■ **SOURCE DATA**:
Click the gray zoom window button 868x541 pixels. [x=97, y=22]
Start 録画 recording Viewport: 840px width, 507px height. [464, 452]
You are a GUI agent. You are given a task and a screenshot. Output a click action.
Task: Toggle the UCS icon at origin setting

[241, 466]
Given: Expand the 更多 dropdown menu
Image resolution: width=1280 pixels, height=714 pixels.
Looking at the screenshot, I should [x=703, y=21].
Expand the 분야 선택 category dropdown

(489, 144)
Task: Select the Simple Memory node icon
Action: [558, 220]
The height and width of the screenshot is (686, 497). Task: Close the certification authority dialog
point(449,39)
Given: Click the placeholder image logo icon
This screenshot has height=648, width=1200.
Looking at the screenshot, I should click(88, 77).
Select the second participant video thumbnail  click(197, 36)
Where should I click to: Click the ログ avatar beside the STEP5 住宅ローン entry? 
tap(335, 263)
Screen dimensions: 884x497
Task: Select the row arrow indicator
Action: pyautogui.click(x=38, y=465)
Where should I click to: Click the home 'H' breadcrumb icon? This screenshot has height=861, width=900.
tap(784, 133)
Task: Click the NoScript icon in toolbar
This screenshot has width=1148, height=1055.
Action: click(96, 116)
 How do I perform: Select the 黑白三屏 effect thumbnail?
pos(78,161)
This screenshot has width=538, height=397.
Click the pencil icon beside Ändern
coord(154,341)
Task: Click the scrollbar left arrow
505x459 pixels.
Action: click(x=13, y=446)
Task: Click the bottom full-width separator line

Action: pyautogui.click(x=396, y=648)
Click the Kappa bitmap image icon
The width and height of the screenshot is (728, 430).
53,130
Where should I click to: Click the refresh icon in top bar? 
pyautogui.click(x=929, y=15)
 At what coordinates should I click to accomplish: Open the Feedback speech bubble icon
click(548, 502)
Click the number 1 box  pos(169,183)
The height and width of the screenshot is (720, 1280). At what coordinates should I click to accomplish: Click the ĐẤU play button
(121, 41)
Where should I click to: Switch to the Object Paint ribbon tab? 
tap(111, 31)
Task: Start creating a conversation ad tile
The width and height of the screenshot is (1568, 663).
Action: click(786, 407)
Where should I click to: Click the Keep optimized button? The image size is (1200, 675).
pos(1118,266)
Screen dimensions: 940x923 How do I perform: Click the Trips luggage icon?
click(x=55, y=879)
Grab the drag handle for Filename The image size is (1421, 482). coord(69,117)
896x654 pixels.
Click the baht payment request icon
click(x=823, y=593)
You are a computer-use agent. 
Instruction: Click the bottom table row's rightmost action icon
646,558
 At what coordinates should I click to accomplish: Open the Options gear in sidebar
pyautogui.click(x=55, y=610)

■ **WHAT THE TASK REQUIRES**: Each line from the one holding "Task: Start creating a conversation ad tile" down to the end of the records above is to be repeated exactly; no other line belongs in the reply.

■ **RESPONSE BELOW**:
Task: Start creating a conversation ad tile
The width and height of the screenshot is (1568, 663).
Action: click(786, 407)
Where should I click to: Click the Keep optimized button? The image size is (1200, 675).
pos(1118,266)
Screen dimensions: 940x923 How do I perform: Click the Trips luggage icon?
click(x=55, y=879)
Grab the drag handle for Filename The image size is (1421, 482). coord(69,117)
896x654 pixels.
Click the baht payment request icon
click(x=823, y=593)
You are a computer-use agent. 
Instruction: Click the bottom table row's rightmost action icon
646,558
 At what coordinates should I click to accomplish: Open the Options gear in sidebar
pyautogui.click(x=55, y=610)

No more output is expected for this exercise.